Please count the lines below that contain the word "arrow", and reply with that number alone.

━━━ DATA SECTION

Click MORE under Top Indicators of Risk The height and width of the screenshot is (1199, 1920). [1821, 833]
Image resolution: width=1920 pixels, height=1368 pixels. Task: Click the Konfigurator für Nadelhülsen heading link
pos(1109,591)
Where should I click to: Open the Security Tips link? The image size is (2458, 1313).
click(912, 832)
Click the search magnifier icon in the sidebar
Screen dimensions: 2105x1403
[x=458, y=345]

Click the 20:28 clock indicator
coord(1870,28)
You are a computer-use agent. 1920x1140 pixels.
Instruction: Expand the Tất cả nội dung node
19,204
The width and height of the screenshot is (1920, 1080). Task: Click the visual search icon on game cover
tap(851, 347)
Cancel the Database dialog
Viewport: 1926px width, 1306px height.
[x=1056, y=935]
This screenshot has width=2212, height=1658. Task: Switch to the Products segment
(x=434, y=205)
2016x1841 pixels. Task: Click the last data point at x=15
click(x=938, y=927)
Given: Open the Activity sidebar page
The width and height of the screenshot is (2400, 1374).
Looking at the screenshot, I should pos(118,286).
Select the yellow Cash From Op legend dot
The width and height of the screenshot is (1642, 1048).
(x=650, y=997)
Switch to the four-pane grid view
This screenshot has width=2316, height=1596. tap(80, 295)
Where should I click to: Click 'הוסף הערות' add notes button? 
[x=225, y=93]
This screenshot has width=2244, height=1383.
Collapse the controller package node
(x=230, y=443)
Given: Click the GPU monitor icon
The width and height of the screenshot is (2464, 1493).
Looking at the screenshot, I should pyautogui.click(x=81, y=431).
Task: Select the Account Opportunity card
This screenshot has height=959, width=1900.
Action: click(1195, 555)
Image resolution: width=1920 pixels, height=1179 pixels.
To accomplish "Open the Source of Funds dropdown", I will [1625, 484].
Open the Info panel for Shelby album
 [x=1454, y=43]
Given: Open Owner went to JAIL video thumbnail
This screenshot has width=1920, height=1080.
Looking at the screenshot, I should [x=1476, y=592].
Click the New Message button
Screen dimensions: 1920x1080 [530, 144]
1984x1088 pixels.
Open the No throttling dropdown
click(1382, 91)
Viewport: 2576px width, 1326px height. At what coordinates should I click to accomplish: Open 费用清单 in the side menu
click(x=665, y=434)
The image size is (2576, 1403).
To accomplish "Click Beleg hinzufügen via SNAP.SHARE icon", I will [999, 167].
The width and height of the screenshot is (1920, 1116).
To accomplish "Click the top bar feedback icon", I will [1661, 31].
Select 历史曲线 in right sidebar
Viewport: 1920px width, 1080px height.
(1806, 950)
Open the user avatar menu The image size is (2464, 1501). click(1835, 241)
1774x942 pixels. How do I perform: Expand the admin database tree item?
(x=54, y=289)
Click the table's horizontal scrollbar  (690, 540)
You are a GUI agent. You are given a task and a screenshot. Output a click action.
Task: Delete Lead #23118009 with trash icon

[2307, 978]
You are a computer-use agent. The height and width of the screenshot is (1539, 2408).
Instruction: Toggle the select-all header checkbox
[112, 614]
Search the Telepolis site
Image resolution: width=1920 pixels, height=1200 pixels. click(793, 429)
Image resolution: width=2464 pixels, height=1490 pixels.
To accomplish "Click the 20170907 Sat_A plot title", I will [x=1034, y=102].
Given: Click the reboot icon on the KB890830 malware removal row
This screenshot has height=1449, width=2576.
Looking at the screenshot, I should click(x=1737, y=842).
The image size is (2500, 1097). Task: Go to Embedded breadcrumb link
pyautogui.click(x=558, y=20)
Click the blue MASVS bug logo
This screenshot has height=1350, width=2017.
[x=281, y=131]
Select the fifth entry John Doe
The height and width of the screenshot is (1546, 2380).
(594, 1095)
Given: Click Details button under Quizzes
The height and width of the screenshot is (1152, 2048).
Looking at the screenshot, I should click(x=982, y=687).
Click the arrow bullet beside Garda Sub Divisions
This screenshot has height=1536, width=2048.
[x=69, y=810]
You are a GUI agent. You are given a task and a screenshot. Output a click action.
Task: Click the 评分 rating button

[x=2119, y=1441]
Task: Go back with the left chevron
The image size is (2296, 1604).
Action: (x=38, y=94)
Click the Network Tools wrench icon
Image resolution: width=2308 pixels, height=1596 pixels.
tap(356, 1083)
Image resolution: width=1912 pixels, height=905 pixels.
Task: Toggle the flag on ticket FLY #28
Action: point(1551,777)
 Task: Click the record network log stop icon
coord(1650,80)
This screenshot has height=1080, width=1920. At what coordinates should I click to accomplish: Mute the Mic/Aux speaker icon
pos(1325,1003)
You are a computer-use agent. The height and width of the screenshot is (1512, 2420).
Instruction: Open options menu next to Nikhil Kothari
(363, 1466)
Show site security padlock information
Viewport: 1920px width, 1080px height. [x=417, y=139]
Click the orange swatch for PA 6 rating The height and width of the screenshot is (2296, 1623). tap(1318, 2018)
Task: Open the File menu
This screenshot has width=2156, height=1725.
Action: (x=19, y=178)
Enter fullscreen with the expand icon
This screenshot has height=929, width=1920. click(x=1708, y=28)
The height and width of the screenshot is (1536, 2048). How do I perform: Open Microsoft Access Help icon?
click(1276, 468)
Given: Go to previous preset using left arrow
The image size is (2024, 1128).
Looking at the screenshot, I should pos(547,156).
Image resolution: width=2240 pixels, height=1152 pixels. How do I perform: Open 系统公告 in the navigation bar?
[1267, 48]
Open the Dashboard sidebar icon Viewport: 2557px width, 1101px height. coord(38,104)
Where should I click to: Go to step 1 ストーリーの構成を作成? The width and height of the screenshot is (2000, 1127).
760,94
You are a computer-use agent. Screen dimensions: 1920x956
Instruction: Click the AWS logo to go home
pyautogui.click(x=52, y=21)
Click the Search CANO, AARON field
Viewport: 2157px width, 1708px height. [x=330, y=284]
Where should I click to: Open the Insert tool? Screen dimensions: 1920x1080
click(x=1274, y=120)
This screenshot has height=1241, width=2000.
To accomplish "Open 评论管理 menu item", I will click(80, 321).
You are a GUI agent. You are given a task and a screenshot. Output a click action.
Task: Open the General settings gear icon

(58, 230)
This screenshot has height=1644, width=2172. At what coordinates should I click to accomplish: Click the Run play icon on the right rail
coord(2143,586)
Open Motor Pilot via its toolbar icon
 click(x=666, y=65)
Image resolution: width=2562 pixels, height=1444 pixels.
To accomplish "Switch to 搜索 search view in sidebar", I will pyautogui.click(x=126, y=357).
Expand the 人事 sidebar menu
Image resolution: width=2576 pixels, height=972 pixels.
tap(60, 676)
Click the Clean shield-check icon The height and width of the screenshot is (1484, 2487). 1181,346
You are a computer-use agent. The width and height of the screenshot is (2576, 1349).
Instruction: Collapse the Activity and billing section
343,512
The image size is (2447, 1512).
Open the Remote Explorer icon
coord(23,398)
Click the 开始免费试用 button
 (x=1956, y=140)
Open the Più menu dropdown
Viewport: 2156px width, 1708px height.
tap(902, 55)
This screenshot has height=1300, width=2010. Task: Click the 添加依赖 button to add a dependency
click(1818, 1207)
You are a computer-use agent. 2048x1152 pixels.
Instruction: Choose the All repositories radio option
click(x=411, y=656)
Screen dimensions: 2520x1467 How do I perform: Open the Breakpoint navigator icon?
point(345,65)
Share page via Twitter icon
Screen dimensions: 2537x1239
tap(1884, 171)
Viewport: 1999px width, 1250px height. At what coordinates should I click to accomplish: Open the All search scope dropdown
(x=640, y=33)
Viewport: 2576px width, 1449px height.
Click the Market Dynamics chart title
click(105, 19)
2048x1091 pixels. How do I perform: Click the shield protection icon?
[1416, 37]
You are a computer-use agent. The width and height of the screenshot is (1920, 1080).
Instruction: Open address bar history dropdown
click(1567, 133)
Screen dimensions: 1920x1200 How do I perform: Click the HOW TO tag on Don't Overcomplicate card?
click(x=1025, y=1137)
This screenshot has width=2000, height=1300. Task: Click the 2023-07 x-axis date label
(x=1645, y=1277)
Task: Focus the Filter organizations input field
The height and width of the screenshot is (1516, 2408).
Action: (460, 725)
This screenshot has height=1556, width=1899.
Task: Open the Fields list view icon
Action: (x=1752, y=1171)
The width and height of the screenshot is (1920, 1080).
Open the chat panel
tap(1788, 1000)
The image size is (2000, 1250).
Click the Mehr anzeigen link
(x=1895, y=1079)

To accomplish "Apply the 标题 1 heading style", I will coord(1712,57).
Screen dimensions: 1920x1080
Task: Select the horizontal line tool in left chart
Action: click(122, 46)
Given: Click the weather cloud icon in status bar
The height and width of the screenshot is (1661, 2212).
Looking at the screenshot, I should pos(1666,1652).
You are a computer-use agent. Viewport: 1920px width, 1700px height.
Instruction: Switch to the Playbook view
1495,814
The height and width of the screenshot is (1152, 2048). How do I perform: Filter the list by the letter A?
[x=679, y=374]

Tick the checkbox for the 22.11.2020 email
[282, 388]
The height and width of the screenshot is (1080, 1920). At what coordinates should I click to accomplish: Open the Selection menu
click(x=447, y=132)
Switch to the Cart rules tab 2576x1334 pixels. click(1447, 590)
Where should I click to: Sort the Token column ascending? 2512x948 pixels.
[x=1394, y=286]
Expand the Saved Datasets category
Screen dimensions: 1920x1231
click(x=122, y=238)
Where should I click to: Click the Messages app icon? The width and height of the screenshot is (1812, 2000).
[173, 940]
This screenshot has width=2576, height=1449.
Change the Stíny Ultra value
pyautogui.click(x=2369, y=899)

━━━━━━

COMPLETED EXERCISE |
2